Erstmals - und das war wohl die einzige Überraschung bei den 85 Fragen, die Putin beantwortete - räumte er in diesem Zusammenhang jedoch ein, was er noch Anfang März bestritten hatte: den Einsatz regulärer Streitkräfte und Spezialeinheiten auf der Krim, die als prorussische sogenannte Selbstschutzeinheiten getarnt waren. »Selbstverständlich«, sagte Putin wörtlich, hätten sie »die Bedingungen für das Referendum geschaffen, das sonst nicht hätte stattfinden können«.

Der kritische Militärexperte Alexander Golz sah darin das Eingeständnis, dass die Eingliederung der Krim mit militärischen Mitteln erfolgt sei. Zugegeben habe Putin das jetzt nur, weil längeres Leugnen aufgrund der Beweislast sinnlos und die »Operation letztendlich von Erfolg gekrönt war«. Zumindest kurzfristig. Der Langzeitschaden, warnte Politikwissenschaftler Dmitri Oreschkin, sei beträchtlich und würde das ohnehin gestörte Vertrauen zwischen Russland und dem Westen weiter untergraben.

Putin selbst sah das anders. Moskau, sagte er bei der Fragestunde, trage daran keine Schuld. Reparabel sei der Schaden nur durch Berücksichtigung der Interessen des jeweils anderen und durch Verzicht auf »doppelte Standards«. Gemeint war vor allem westliche Kritik an russischen Vergleichen zwischen den Entwicklungen auf der Krim und der Abspaltung Kosovos von Serbien.

Doppelte Standards und westliche Sanktionen, orakeln russische Medien seit Tagen, würden Moskau nachgerade in ein antiwestliches Militärbündnis mit Peking drängen, über Details werde der Präsident bei seinem Besuch in China im Mai verhandeln.

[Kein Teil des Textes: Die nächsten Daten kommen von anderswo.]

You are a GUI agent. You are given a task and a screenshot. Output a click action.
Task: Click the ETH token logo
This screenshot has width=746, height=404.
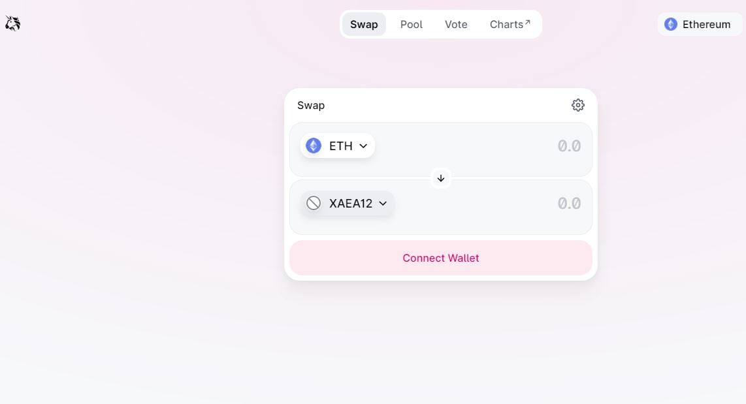pos(314,146)
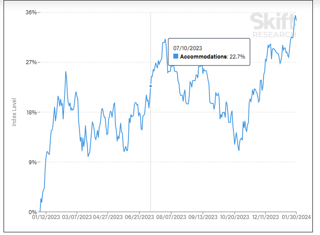
Task: Click the 12/11/2023 x-axis date label
Action: click(x=265, y=218)
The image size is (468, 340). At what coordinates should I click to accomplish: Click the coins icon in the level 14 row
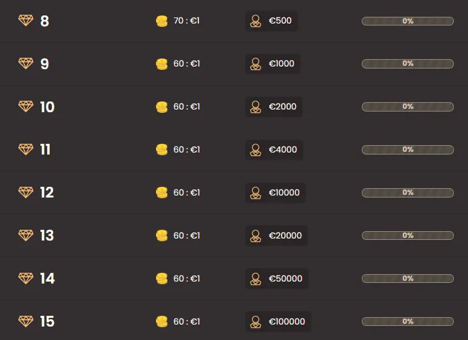(161, 278)
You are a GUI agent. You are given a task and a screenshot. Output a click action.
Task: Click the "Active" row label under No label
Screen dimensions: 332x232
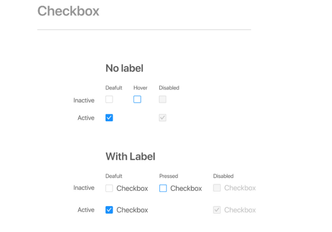[x=86, y=118]
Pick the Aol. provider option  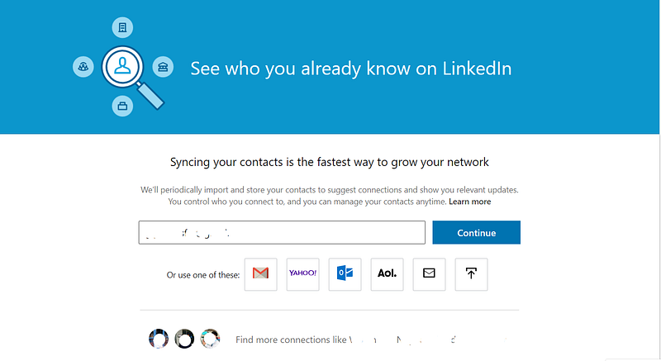pyautogui.click(x=387, y=274)
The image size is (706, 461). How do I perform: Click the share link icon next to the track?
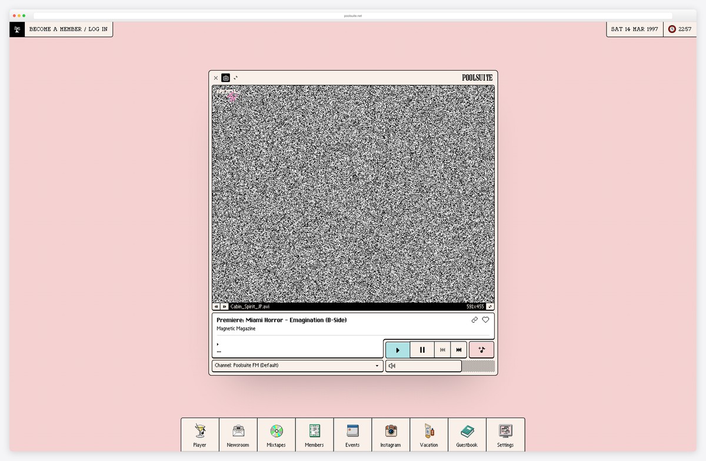475,320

Putin dementierte. Russland habe nicht die Absicht, ein militärpolitisches Bündnis mit China zu gründen. Aber auch ohne dieses werden die russisch-chinesischen Beziehungen ein wesentlicher Faktor der Weltpolitik sein, derart vertrauensvolle Beziehungen im militärischen Bereich habe es nie zuvor gegeben.

Auf die Beziehungen zur derzeitigen Führung der Ukraine angesprochen, sagte Putin: »Heute halten wir diese Behörden für nicht legitim, und als solche können sie auch nicht gelten, denn sie verfügen über kein nationales Mandat für die Verwaltung des Landes.« Dennoch lehne Moskau Kontakte, »mit wem auch immer«, nicht ab. Als Beispiele nannte er Gespräche, die der russische Ministerpräsident Dmitri Medwedjew mit dem amtierenden ukrainischen Premier Arseni Jazenjuk und Staatsduma-Chef Sergej Naryschkin mit Interimspräsident Alexander Turtschinow geführt hätten.

Das Parlament der von der Republik Moldau abtrünnigen Dnjestr-Republik hatte Russland und die UNO am Mittwoch zur Anerkennung ihrer Unabhängigkeit aufgerufen. Putin ging darauf nicht direkt ein, beklagte aber, dass an der Grenze zwischen der Dnjestr-Republik und der Ukraine nationalistische bewaffnete Verbände konzentriert seien. »Diese Situation muss beendet werden. Die Menschen müssen selbstständig über ihre Zukunft entscheiden dürfen.« Darauf werde Russland gemeinsam mit seinen Partnern hinarbeiten.